__Work to complete__. Exactly as they appear, write the lines from the one containing "Task: Switch to the Channels tab" to the final line of the entries, leaving pictures out.

__Data__.
-- Opening Marker --

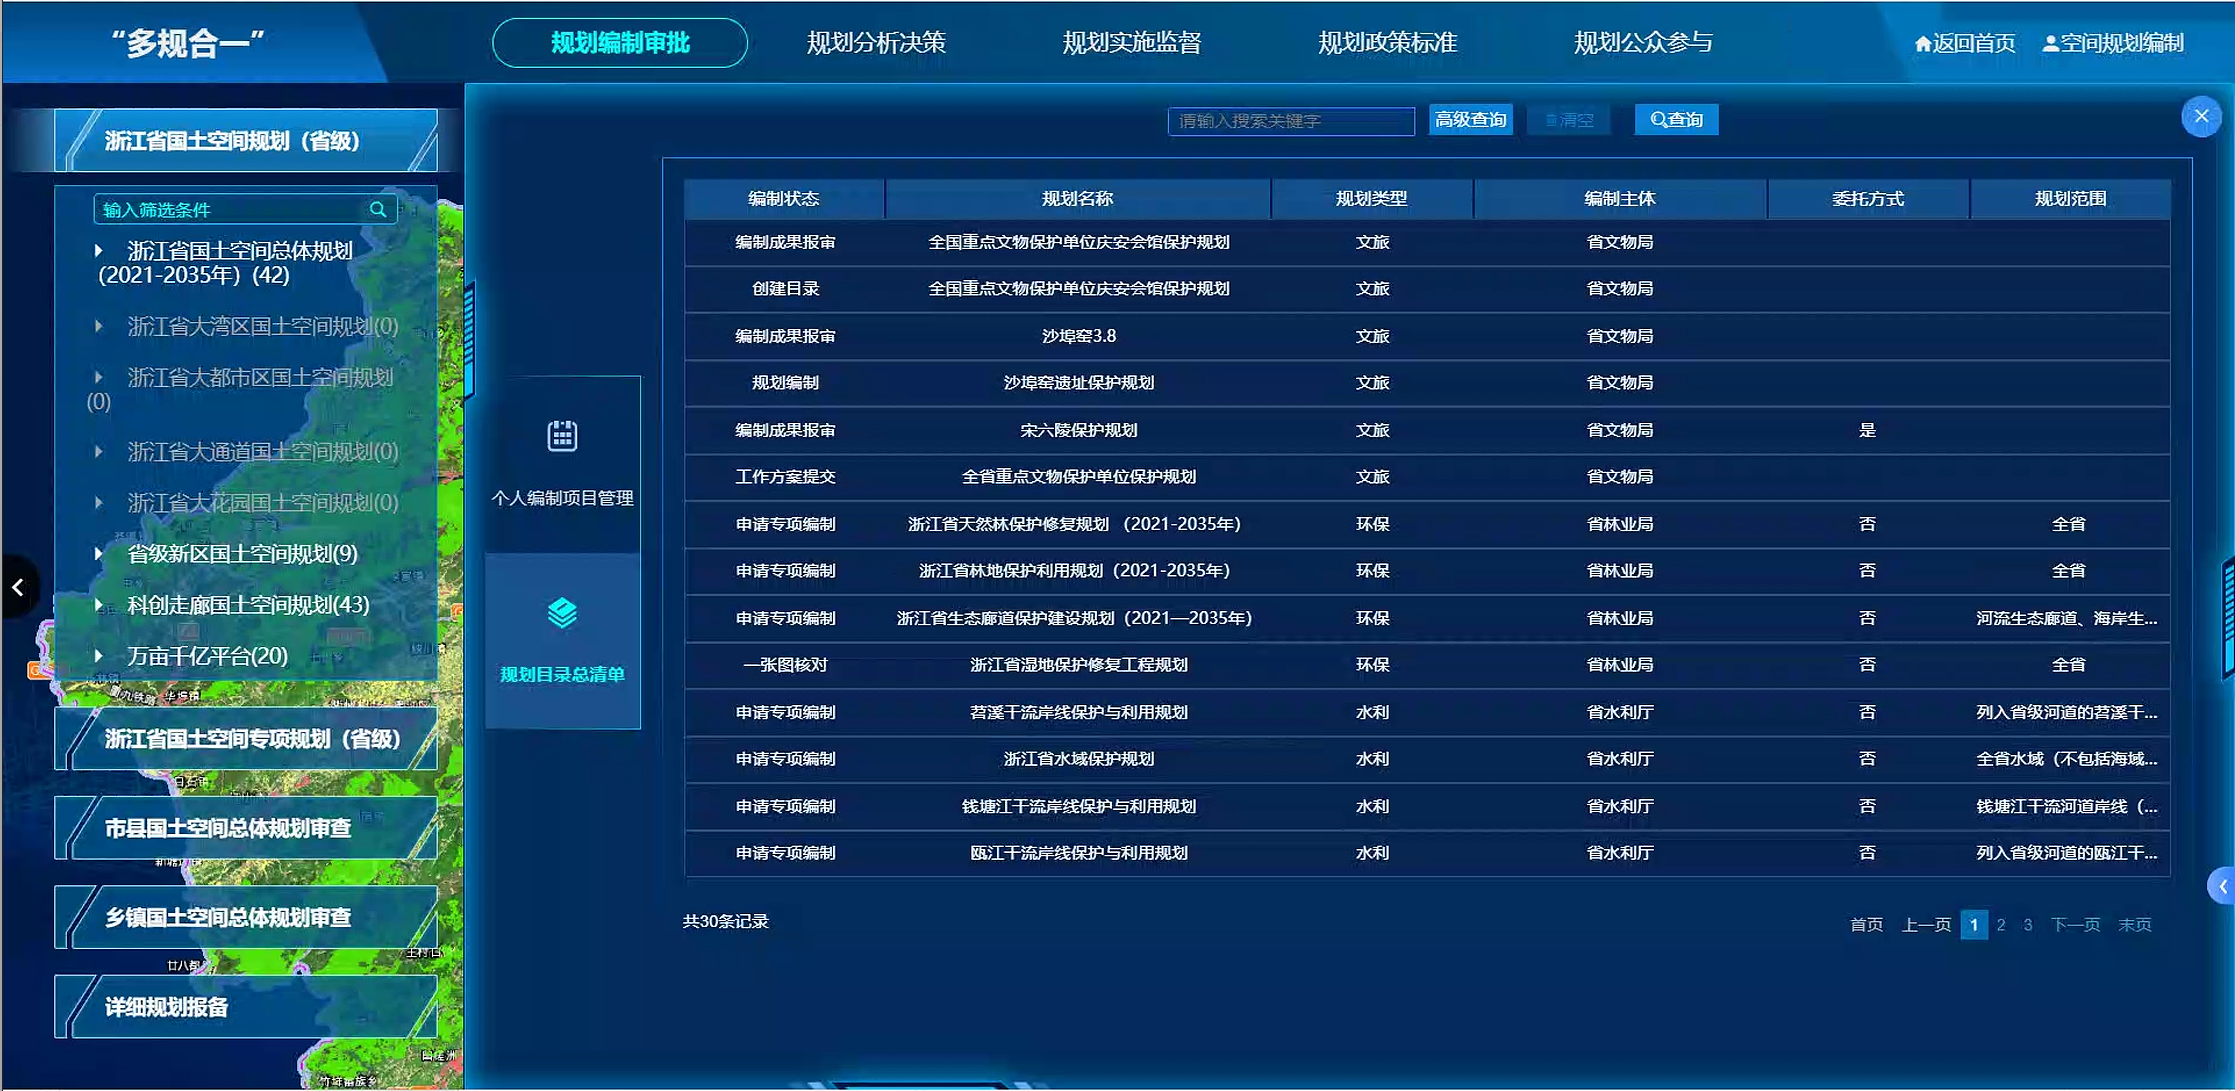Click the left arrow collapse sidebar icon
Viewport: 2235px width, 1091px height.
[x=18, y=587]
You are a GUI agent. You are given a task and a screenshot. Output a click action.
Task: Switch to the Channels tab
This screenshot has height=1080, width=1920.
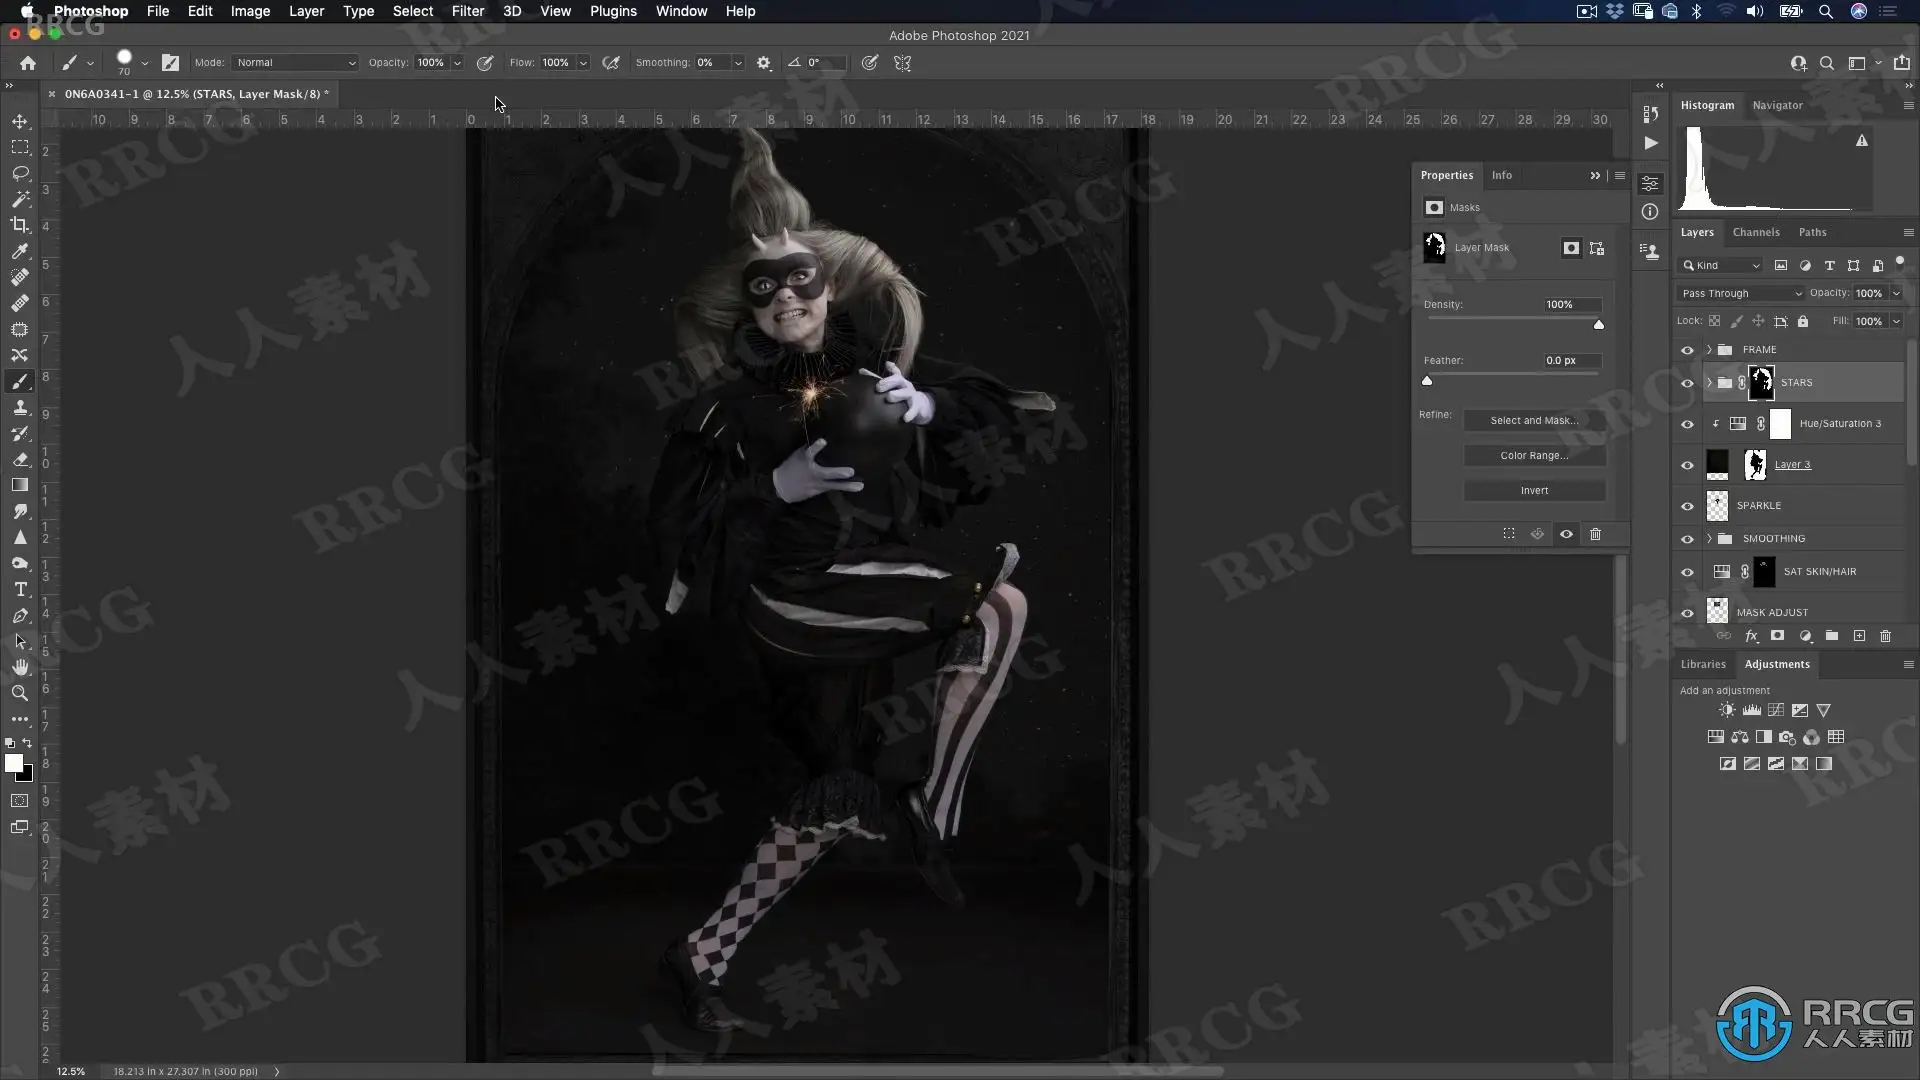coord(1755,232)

-- Closing Marker --

__Answer for this exercise__.
Task: Switch to the Channels tab
This screenshot has height=1080, width=1920.
coord(1755,232)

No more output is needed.